Islamic high school in Tehran, Iran

Alavi Institute (موسسه فرهنگی علوی) is an Islamic high school in Tehran, Iran.

==History==
In 1955, against the backdrop of despair and pessimism of the Great Depression in Iran, Ali Asghar Karbaschian who known as Allameh founded the Alavi Institute as an Islamic high school in Tehran, the capital of Iran. In 1957 new students entered classes on an old house which was bought for about $15000 and remodeled. The school was accredited by the Ministry of Education, and beside academic subjects, taught Islamic matters.

Allameh was a scholar in the city of Qom.

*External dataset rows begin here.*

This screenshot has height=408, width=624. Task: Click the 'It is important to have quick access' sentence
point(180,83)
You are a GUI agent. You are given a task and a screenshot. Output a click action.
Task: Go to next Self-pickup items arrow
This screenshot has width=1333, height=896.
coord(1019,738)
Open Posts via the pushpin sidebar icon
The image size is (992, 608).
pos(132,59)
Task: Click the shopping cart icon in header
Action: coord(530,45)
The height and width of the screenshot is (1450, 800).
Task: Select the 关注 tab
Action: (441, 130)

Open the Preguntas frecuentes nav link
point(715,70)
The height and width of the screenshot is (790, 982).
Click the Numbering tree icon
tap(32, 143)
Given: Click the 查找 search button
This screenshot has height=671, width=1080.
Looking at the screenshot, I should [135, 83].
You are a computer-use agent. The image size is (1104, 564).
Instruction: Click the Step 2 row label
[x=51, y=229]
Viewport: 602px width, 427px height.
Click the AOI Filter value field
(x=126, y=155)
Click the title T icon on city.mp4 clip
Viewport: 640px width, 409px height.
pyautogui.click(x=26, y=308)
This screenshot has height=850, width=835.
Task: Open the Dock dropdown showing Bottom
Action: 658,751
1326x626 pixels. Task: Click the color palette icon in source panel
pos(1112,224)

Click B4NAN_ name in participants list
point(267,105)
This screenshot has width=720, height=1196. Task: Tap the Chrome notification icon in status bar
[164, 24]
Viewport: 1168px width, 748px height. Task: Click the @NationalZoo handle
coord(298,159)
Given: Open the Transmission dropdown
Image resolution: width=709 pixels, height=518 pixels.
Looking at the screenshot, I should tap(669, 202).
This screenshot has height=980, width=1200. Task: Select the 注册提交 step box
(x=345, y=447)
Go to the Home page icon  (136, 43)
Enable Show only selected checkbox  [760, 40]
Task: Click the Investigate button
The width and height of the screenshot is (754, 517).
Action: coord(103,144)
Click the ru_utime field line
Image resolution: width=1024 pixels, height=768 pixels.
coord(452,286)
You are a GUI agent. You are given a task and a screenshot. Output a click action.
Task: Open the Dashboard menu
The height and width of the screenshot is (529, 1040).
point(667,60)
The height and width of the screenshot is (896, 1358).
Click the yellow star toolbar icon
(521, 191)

He left preaching activities and came to Tehran and established the institute in the name of Imam Ali, the first Imam of the Shi'as.

== Admissions ==
Alavi High school is difficult to gain admission to. About 70-80% of the 9th grade class are students that completed education in Alavi's primary and middle schools. The school's admissions process includes an examination and then an interview.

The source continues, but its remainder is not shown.